Provided, further, that if this transaction closes, then SELLER shall pay for the title insurance
by BUYER being credited with such cost at the closing. The cost of updates to the title insurance
commitment shall be paid by BUYER (with no credit) unless the updates are required because of
material defeats noted in the original commitment, in which case, SELLER shall pay for said
updates. BUYER shall have fourteen (14) days after the delivery of said commitment for title
insurance to notify SELLER of the acceptance of title or of any material defects therein. It is
agreed by SELLER and BUYER that the following shall not be considered material defects in title:
easements, covenants and restrictions of record acceptable to BUYER; real estate taxes and
assessments; liens and encumbrances as set forth and mentioned in this agreement; any liens and
encumbrances that may possibly attach to the PROPERTY by reason of the acts of omission or
commission of the BUYER; and those liens and encumbrances that will be

 

 

paid at the time of closing. SELLER shall be able to cure any material defects in title on or
before fifteen (15) days prior to closing. In the event SELLER. is unable to cure said material
title defects, this option shall become null and void and all sums paid by BUYER to SELLER under
this option shall be retained by SELLER.

     On or before thirty (30 days after the closing of this transaction, SELLER. shall deliver to
BUYER a title insurance policy which shall show merchantable title to the PROPERTY in the name of
BUYER and show said real estate to be free and clear of any and all liens and encumbrances except
as set forth above.

     8. Right of Inspection and Investigation. At any time after the execution of this
option and during the option period or after the exercise of this option, BUYER shall have the
right, at BUYER’S expense, to conduct such inspections and investigations of the PROPERTY as BUYER
may desire at BUYER’S absolute discretion. BUYER shall pay to SELLER any damages caused by BUYER or
BUYER’S agents, independent contractors or employees for damages to the PROPERTY as a result of
BUYER’S inspections or investigations. In the event BUYER’S inspections and investigations reveal
that the property is not satisfactory for BUYER’S purposes, such determination to be in BUYER’S
sole and absolute discretion, this option shall become null and void and all sums paid by BUYER to
SELLER under this option shall be retained by SELLER.

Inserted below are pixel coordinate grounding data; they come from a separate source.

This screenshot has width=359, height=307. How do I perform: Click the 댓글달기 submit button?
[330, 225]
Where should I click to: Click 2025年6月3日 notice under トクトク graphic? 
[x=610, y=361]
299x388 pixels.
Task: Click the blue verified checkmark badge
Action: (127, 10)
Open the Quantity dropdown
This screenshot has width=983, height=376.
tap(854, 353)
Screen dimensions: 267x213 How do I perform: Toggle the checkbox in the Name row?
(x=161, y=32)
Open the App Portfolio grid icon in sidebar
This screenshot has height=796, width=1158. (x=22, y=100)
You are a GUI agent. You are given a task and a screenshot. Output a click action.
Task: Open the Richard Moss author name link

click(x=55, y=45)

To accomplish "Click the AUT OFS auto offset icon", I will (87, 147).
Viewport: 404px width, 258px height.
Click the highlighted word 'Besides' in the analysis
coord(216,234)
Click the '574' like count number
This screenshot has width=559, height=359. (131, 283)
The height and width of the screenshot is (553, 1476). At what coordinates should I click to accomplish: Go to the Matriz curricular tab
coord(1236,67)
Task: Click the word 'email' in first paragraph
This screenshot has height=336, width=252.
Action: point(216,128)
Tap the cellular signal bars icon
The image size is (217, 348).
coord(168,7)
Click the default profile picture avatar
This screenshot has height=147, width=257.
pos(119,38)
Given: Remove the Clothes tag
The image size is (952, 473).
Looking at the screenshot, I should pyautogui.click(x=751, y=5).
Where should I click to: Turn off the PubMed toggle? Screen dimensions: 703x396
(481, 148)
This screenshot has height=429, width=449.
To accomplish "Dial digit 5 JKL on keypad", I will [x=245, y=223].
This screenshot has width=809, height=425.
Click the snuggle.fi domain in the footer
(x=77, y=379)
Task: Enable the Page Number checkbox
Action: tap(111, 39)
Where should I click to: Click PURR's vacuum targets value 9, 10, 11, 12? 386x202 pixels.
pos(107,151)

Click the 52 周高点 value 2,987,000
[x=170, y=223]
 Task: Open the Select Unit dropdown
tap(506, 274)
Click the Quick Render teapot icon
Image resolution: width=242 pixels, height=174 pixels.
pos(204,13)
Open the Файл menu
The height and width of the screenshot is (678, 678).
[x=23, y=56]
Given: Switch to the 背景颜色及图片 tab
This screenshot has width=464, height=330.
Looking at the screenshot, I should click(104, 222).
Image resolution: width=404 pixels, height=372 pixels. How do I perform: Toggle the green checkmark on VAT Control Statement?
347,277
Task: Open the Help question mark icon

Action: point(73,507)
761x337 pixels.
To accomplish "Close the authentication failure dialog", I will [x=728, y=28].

     9. Vacation of Public Road. After the exercise of this option, BUYER shall, at
BUYER’S expense, vacate the public road known as 1150 West, Jay County, Indiana, which runs through
the PROPERTY. SELLER shall execute such documents as are necessary and shall assist BUYER to vacate
such public way. In the event that said road is not vacated, this option shall become null and void
and all sums paid by BUYER to

 

 

SELLER under this option shall be retained by SELLER.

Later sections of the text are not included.